Council bans e-cigarettes from city workplaces

Aug. 26, 2014
TorontoSun.com
By Don Peat


Council voted Monday to treat e-cigarettes like real cigarettes in city workplaces.

With no debate, council voted 36 to 2 to prohibit e-cigarette use in City of Toronto workplaces and “recommend the same” to the city’s agencies and corporations.

Mayor Rob Ford and Councillor Josh Matlow both voted against the prohibition.

Council also asked city staff to “explore” the environmentally sound disposal of e-cigs and batteries.

Toronto Public Health confirmed the council vote will spark a workplace policy banning vaping in city workplaces.

“This recommendation means creating a workplace policy that would prohibit e-cigarette use at city workplaces,” Public Health spokesman Kris Scheuer told the Toronto Sun. “The definition of workplace would be aligned with that contained in the current Smoke-Free Ontario Act legislation and workplace policy. The report also recommends city agencies and corporations do the same.”

Scheuer confirmed the prohibition won’t just apply to inside city buildings.

“Yes, this would include parks and Nathan Philips Square (city staff work there),” she said.

Board of Health chairman Joe Mihevc said the vote was a “slam dunk.”

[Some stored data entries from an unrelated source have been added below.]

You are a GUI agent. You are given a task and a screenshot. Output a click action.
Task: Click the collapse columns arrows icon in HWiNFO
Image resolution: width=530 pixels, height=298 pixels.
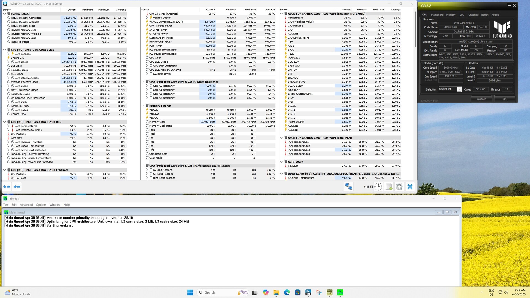point(17,187)
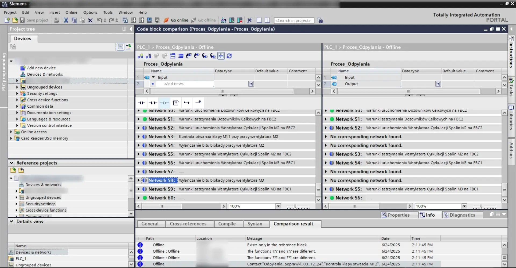Click inside the Search in project field

[x=294, y=20]
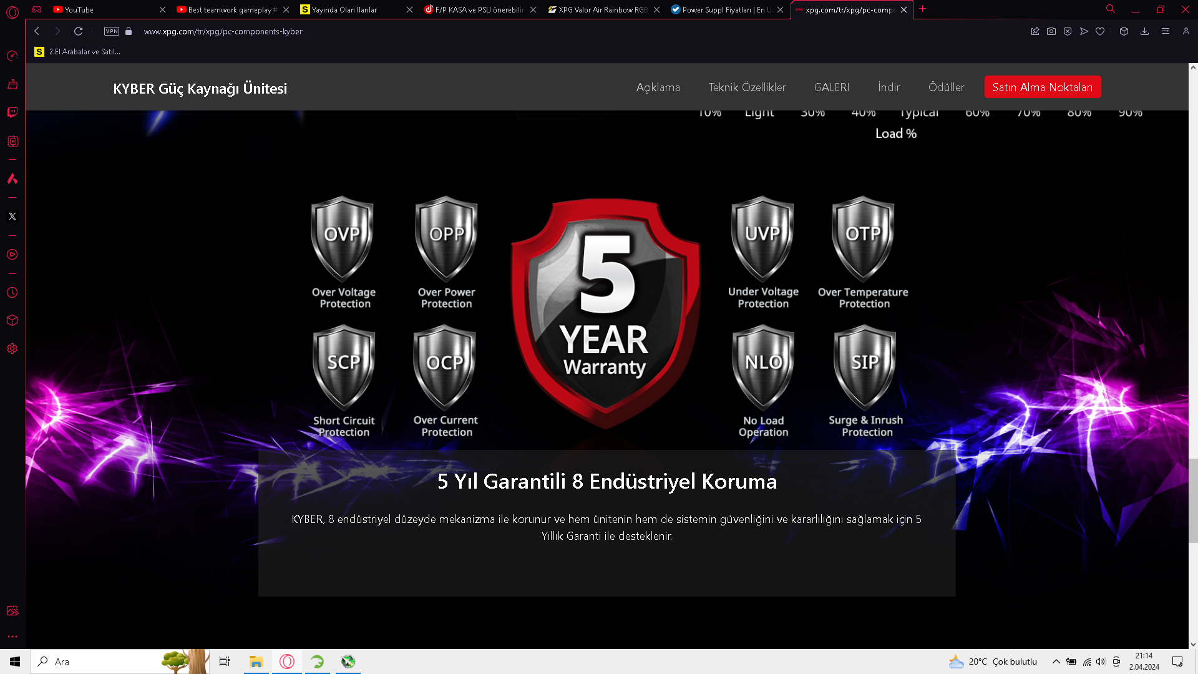Expand sidebar three-dots menu
The image size is (1198, 674).
12,637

“What a difference a generation makes,” Mihevc said, pointing out how easily the vaping debate went through council as a sign of how people’s perception around smoking and where smoking can occur has changed.

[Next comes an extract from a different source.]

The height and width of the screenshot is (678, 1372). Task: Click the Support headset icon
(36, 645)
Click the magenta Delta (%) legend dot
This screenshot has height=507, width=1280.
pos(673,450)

“If you smoke or if you vape, that is something done in the privacy of your home or in an open area...it is now so accepted as a cultural norm that nary a person debated it.”

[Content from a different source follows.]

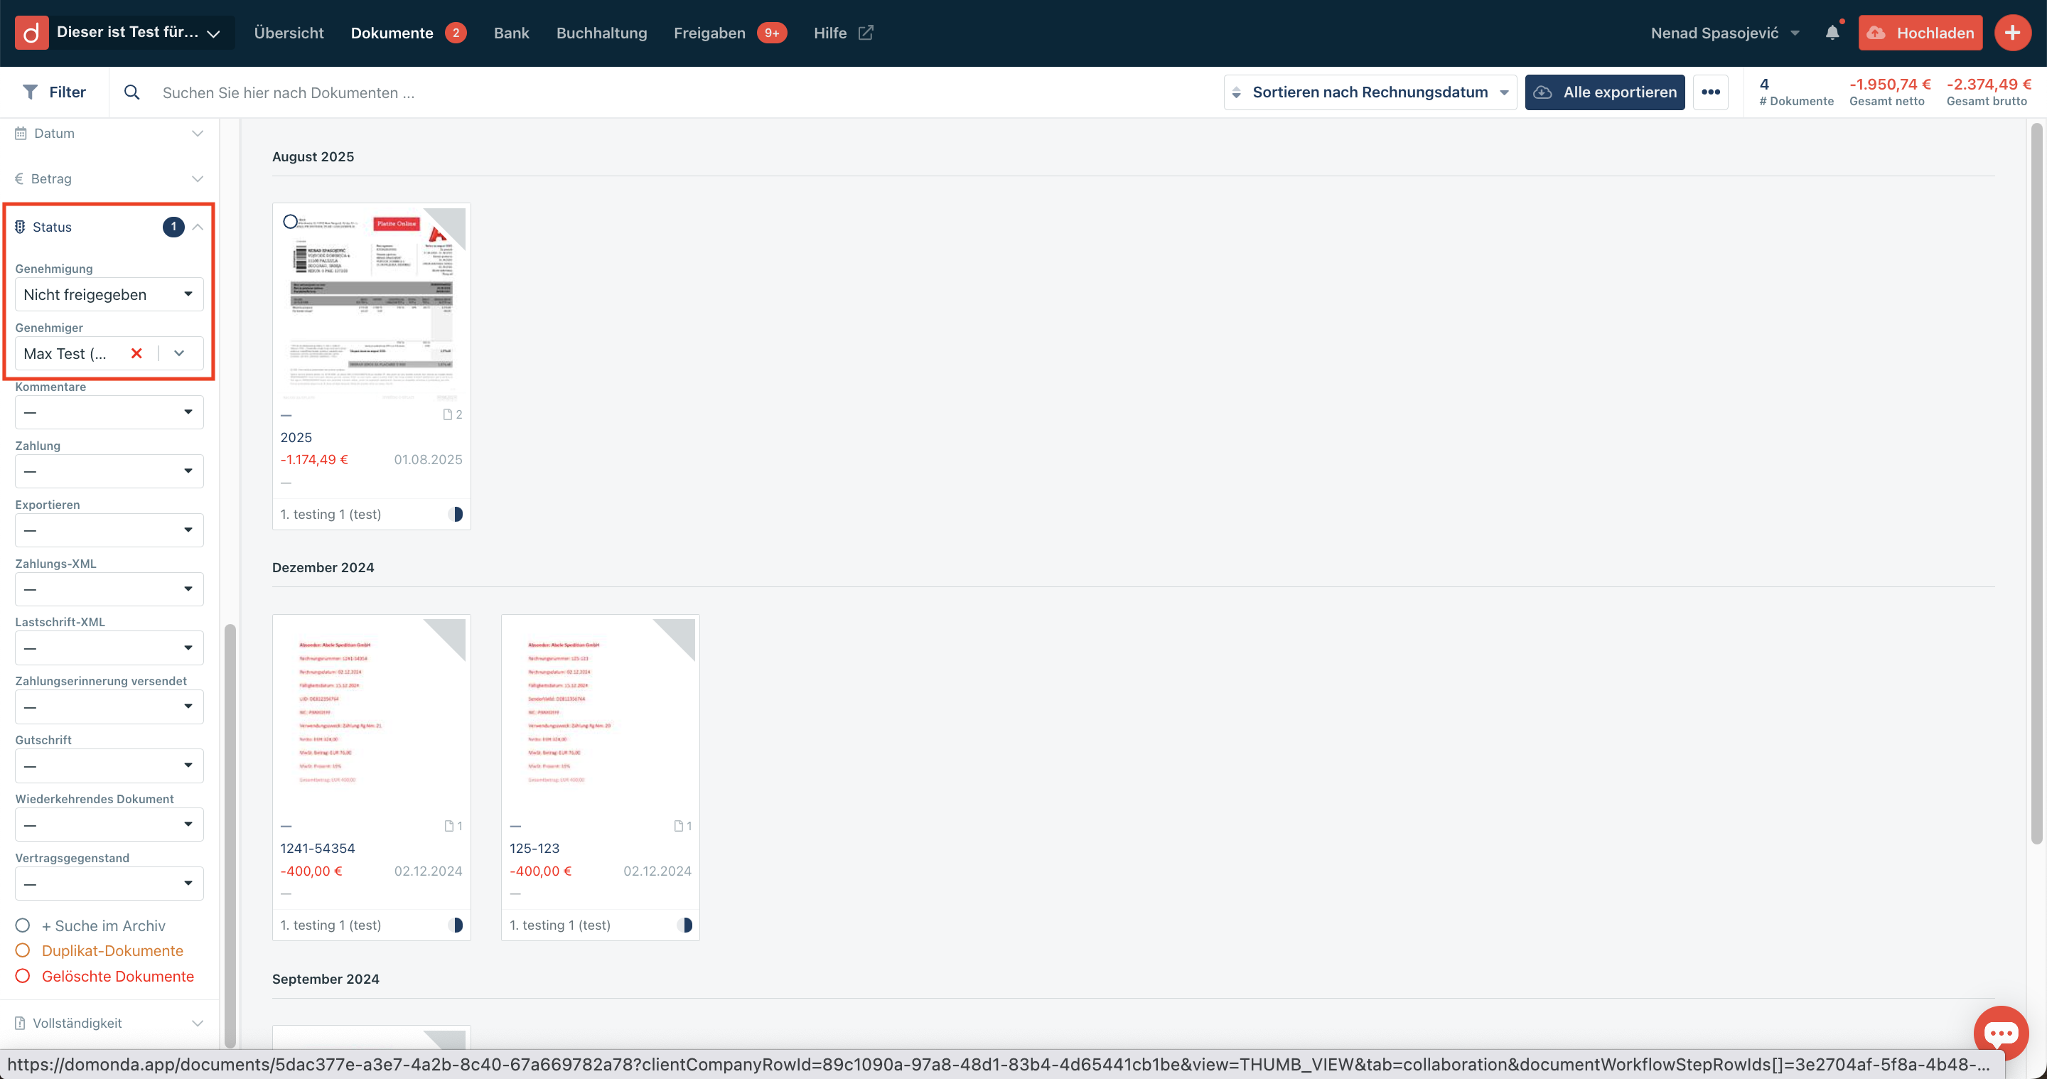Screen dimensions: 2047x1079
Task: Open Sortieren nach Rechnungsdatum dropdown
Action: (1370, 92)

Mihevc was optimistic council’s vote will encourage the province to act on the board of health’s recommendation to prohibit e-cigarette use except in areas where cigarette smoking can occur.

“This gives encouragement to the province to say, ‘Look, there will not be a public backlash,’” Mihevc said.

Matlow said he voted no because “the jury’s still out” on e-cigarettes.

“I still need to be convinced that the arguments for banning them, mostly based on hypothetical concerns, truly outweigh the anecdotal evidence that vapour can be helpful in many residents’ efforts to finally quit smoking cigarettes,” Matlow said.